The TensorRT Hyperscale Inference Platform is based on Nvidia's Tesla T4 GPU, which the company claims is the most advanced inference GPU. It is an order of magnitude faster than the Tesla P4 in terms of FP16 TFLOPS (65 vs 5.5 TFLOPS), and is between 20 and 36 times faster when running various inferencing workloads.
Version 5 of the TensorRT inference optimiser and runtime software includes the TensorRT Inference Server, which allows multiple models to scale across multiple GPUs.
The Inference Server is made available as a free, ready-to-run container that integrates with Kubernetes and Docker, and fits into DevOps environments.
|
"AI is becoming increasingly pervasive, and inference is a critical capability customers need to successfully deploy their AI models, so we're excited to support Nvidia's Turing Tesla T4 GPUs on Google Cloud Platform soon," said Google Cloud product manager Chris Kleban.

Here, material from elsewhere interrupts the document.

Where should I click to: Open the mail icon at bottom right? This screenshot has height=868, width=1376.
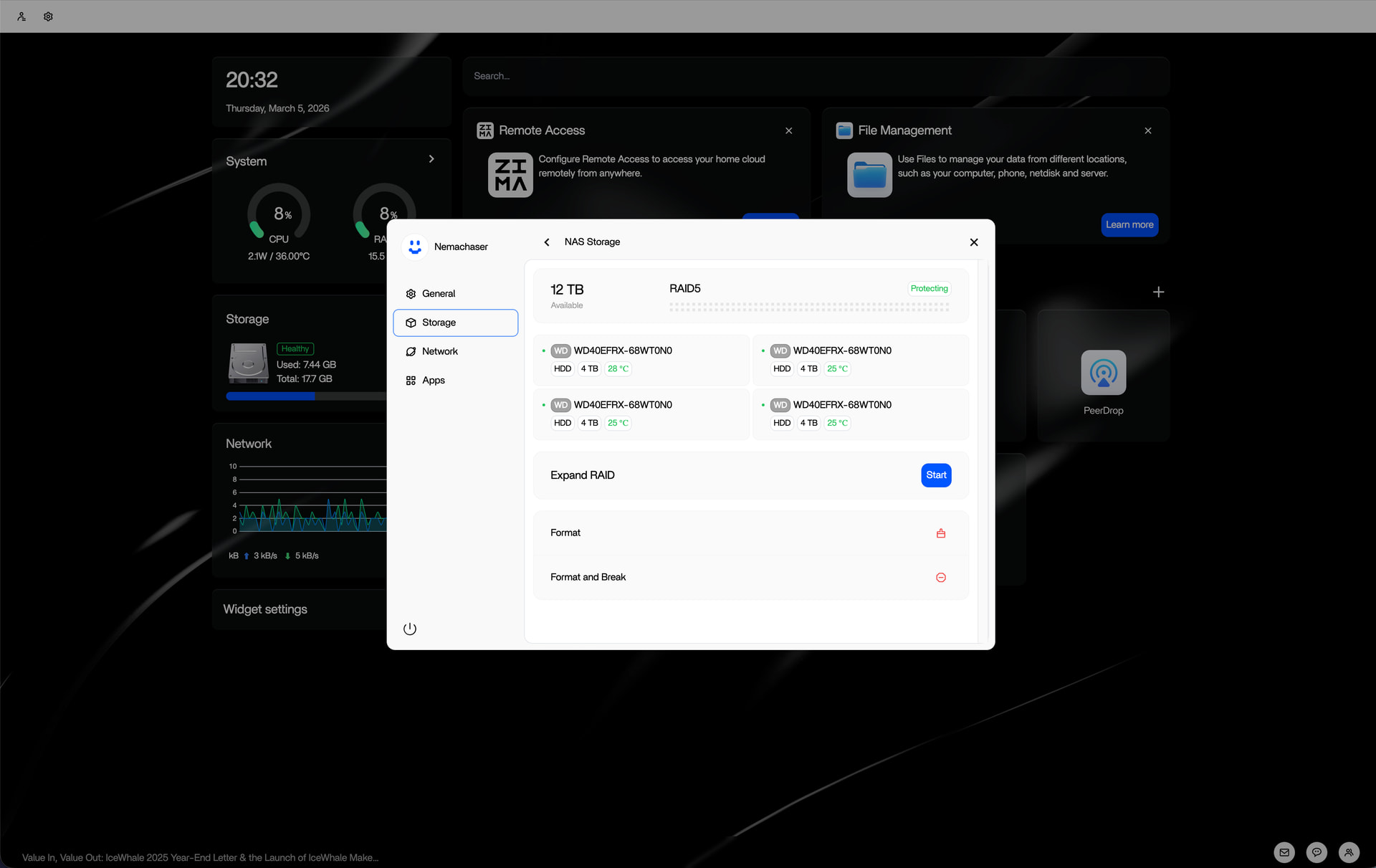1284,852
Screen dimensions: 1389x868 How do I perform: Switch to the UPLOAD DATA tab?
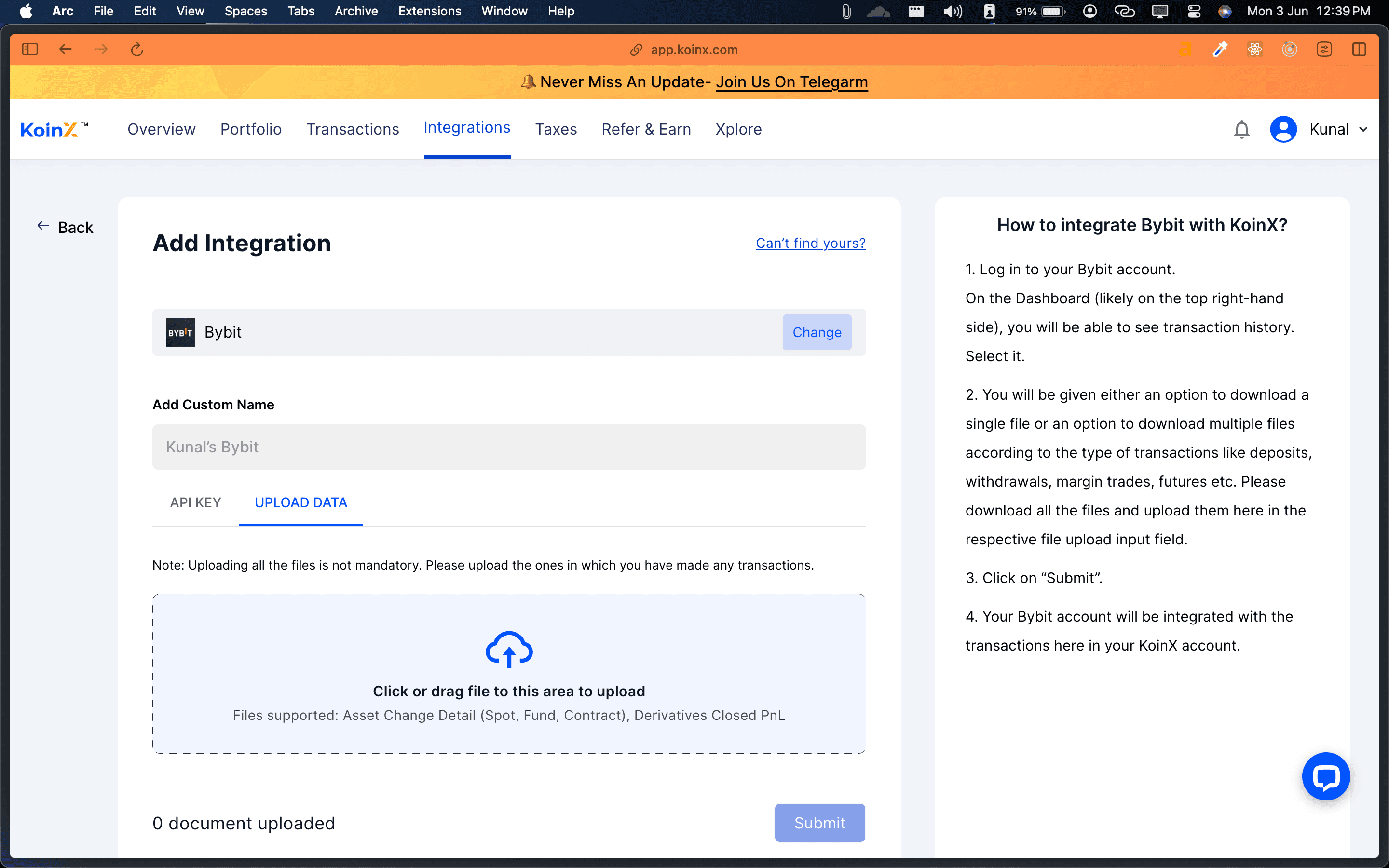coord(300,502)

Hardware manufacturers supporting the platform include Cisco, Dell EMC, Fujitsu, HPE, IBM and Supermicro.
"Cisco's UCS portfolio delivers policy-driven, GPU-accelerated systems and solutions to power every phase of the AI lifecycle. With the Nvidia Tesla T4 GPU based on the Nvidia Turing architecture, Cisco customers will have access to the most efficient accelerator for AI inference workloads, gaining insights faster and accelerating time to action," said Cisco data centre group vice-president of product management, Kaustubh Das.
"Dell EMC is focused on helping customers transform their IT while benefitting from advancements such as artificial intelligence. As the world's leading provider of server systems, Dell EMC continues to enhance the PowerEdge server portfolio to help our customers ultimately achieve their goals," said Dell EMC senior vice-president of product management and marketing for servers and infrastructure systems, Ravi Pendekanti.
"Our close collaboration with Nvidia and historical adoption of the latest GPU accelerators available from their Tesla portfolio play a vital role in helping our customers stay ahead of the curve in AI training and inference."